A NOVEL OF ALEXANDER THE GREAT

Still, historical drama from Pressfield (Last of the Amazons, 2002, etc.) again ranks among the best and finest.

Pressfield continues with his top-quality historicals about classical antiquity.

The familiar Alexander story almost defies the need for yet another treatment, but Pressfield, deft and graceful as always in his historical authenticity, creates an Alexander so understandable, personable, and psychologically almost modern that, for the only very occasionally doubting reader, the pleasure of sitting back and letting the tale go by is as great as usual in the company of this author.
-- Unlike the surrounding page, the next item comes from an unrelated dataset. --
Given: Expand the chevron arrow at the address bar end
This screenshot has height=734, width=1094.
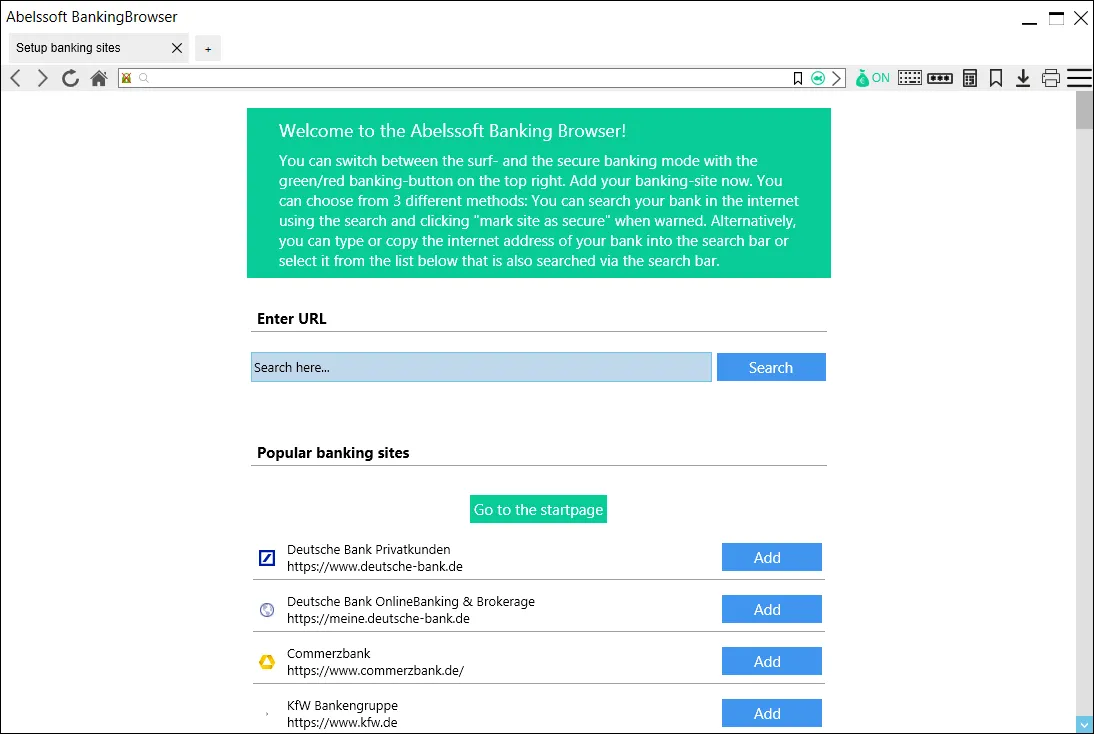Looking at the screenshot, I should tap(838, 77).
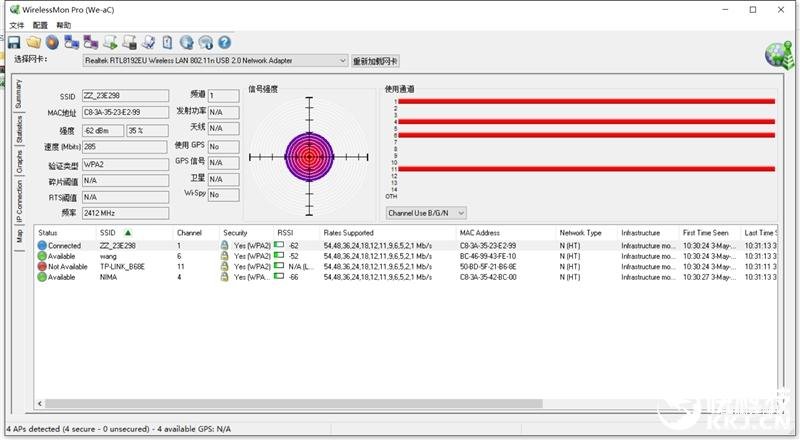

The story opens in 326 b.c., near the end of Alexander’s conquests, as the Macedonian armies, in what’s now Pakistan, ponder how to cross the swollen river between them and what will be the Battle of the Hydaspes, Alexander’s last pitched battle. In eight years, the commander has come 11,250 miles; fought three monumental battles and countless lesser ones; conquered Egypt; and broken the ancient Persian empire: now, he wants only to push on in order to stand at “the Shore of Ocean and the Limits of the Earth.” His badly worn men, however, are less willing than they once were to serve this young military genius, and there are stirrings not only of malcontent but of a plot against Alexander, the latter quelled by executions. While waiting to cross the river, and to see whether the army will collapse or fight, Alexander (“I must unburden myself. I must reorder my thoughts. I must find an answer to the corps alienation”) tells his life story to young Itanes. There will be the early years in Macedon; the defeat of the Greeks at Chaeronea; then the expedition eastward as Alexander follows his glory-seeking “daimon.” The drama is high and personalities vivid, and only rarely does the veil of antiquity feel strained, as when lifelong friend Hephaestion concludes, “What we do is a crime, Alexander. In the end it is but butchery.”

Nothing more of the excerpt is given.